NATS Streaming server unable to start due to unexpected EOF
Describe the bug We have a self-hosted Pixie deployment. This was working fine. When I opened the Pixie UI today, the home page kept showing the loading icon continuously and never loaded the data.
Upon checking the deployment, I found that the following pods had gone into a CrashLoopBackOff

Logs of pl-stan-1 showed that NATS streaming server was unable to start because it was unable to recover a message store
To Reproduce This issue started occurring without me doing any changes. So I don't know what could be done to reproduce this
Expected behavior Expected the NATS Streaming Server to start
Logs
Logs of pl-stan-1
[1] 2022/07/15 11:16:59.588286 [INF] STREAM: Starting nats-streaming-server[pl-stan] version 0.22.1
[1] 2022/07/15 11:16:59.588321 [INF] STREAM: ServerID: XXXXX<redacted>XXXXXX
[1] 2022/07/15 11:16:59.588324 [INF] STREAM: Go version: go1.16.6
[1] 2022/07/15 11:16:59.588327 [INF] STREAM: Git commit: [27f1d60]
[1] 2022/07/15 11:16:59.697411 [INF] STREAM: Recovering the state...
[1] 2022/07/15 11:17:01.239304 [ERR] STREAM: Unexpected EOF for file "/data/stan/store/v2c.a4.a5326f2f-5b67-427d-9930-d9e91c574ca4.DurableMetadataUpdates/msgs.4.dat"

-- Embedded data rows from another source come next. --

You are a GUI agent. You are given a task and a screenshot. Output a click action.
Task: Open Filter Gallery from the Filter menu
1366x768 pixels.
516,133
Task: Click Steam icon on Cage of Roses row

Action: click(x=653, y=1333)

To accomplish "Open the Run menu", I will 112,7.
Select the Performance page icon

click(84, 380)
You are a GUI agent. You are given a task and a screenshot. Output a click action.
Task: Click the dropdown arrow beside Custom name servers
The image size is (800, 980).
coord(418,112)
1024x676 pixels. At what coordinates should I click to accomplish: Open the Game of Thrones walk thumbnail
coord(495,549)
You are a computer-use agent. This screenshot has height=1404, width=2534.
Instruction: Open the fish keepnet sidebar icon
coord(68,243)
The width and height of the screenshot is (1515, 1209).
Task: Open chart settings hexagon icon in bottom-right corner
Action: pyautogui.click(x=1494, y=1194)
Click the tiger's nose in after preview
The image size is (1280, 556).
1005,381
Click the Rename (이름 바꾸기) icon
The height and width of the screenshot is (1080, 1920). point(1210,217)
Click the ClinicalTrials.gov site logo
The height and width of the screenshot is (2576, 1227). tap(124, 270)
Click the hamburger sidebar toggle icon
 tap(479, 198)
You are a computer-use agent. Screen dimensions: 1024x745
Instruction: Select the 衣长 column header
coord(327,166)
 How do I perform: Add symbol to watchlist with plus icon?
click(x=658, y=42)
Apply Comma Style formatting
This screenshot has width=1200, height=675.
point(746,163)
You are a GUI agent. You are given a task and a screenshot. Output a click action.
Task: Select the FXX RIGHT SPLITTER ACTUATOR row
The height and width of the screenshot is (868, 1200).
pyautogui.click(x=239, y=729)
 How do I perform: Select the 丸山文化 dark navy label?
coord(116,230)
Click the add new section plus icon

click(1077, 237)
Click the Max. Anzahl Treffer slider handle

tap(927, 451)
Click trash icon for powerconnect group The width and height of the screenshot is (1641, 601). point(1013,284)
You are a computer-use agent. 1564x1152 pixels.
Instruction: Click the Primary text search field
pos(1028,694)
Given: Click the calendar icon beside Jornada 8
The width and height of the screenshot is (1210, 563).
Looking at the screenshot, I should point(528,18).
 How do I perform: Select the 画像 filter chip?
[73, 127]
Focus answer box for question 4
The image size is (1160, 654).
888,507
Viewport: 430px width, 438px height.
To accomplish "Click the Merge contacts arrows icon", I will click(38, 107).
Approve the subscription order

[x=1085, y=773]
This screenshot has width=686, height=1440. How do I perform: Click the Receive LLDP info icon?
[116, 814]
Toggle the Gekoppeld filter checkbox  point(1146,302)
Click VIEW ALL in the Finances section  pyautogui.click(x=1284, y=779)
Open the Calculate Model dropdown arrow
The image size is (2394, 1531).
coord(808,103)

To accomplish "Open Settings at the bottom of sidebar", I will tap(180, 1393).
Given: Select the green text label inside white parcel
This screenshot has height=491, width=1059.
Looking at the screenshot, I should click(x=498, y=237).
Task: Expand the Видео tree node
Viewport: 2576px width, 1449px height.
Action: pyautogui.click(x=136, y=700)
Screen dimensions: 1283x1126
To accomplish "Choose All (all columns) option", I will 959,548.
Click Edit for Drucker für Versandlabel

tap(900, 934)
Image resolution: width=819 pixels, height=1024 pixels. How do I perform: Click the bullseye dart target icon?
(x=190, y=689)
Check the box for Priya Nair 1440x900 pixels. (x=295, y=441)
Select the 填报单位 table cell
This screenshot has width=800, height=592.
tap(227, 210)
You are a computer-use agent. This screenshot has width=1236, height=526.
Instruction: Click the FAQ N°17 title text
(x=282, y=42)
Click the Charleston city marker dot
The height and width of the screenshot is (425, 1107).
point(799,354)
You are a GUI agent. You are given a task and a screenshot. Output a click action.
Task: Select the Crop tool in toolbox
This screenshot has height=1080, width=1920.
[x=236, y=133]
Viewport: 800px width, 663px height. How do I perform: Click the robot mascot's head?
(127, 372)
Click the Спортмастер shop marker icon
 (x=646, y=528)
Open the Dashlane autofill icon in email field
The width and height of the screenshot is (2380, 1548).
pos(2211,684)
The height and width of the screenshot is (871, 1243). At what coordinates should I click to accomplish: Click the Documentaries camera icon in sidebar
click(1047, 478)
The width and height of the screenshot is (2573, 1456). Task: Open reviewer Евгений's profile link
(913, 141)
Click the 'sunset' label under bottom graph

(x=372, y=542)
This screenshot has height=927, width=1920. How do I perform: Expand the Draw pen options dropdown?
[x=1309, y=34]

[1] 2022/07/15 11:17:01.239324 [ERR] STREAM: It is recommended that you make a copy of the whole datatstore "/data/stan/store".
[1] 2022/07/15 11:17:01.239330 [ERR] STREAM: Restart with the ContinueOnUnexpectedEOF flag to truncate this file to this offset: 32816735.
[1] 2022/07/15 11:17:01.239333 [ERR] STREAM: Dataloss may occur. Details about the first corrupted record follows...
[1] 2022/07/15 11:17:01.239340 [ERR] STREAM: Record header:
[1] 2022/07/15 11:17:01.239345 [ERR] STREAM: Bytes:
[1] 2022/07/15 11:17:01.239351 [ERR] STREAM: XXXXX<redacted>XXXXXX
[1] 2022/07/15 11:17:01.239356 [ERR] STREAM: Size: 547
[1] 2022/07/15 11:17:01.239362 [ERR] STREAM: CRC : 0x6f09907b
[1] 2022/07/15 11:17:01.239365 [ERR] STREAM: Record payload:
<Record payload truncated>
[1] 2022/07/15 11:17:01.239695 [ERR] STREAM: record payload expected to be 547 bytes, only read 409
[1] 2022/07/15 11:17:01.608317 [FTL] STREAM: Failed to start: unable to recover message store for [v2c.a4.a5326f2f-5b67-427d-9930-d9e91c574ca4.DurableMetadataUpdates](file: "v2c.a4.a5326f2f-5b67-427d-9930-d9e91c574ca4.DurableMetadataUpdates/msgs.4.idx"): unexpected EOF
App information (please complete the following information):
- Pixie version: 0.7.14
- K8s cluster version: 1.22.6
- Node Kernel version:
- Browser version: Chrome Version 103.0.5060.114 (Official Build) (x86_64)
Additional context
The same issue occured about a week ago as well. In order to recover from the situation, I deleted the pl-stan pods and the stan-sts-vol-pl-stan PVCs. Then new pods and PVCs were created and everything went back to normal.
I looked into this and came across https://docs.nats.io/legacy/stan/changes/configuring/persistence/file_store#recovery-errors.
It had the following
With the -file_truncate_bad_eof parameter, the server will still print those bad records but truncate each file at the position of the first corrupted record in order to successfully start.
To prevent the use of this parameter as the default value, this option is not available in the configuration file. Moreover, the server will fail to start if started more than once with that parameter.
This flag may help recover from a store failure, but since data may be lost in that process, we think that the operator needs to be aware and make an informed decision.
According to this, data loss may occur due to this flag. Therefore would it make sense to add this flag?
Since Pixie uses a config map for NATS Streaming, I referred https://docs.nats.io/legacy/stan/changes/configuring/cfgfile#file-options-configuration to add the config. However the -file_truncate_bad_eof option is not available in the above documentation link.
So I tried the following methods to add it
file_truncate_bad_eof: true
file: {
truncate_bad_eof: true
}
file_options: {
truncate_bad_eof: true
}
But neither of these worked
We've just replaced NATS Streaming (STAN) with Jetstream. This should hopefully resolve this issue. Please feel free to reopen if anyone continues to see this problem with Jetstream!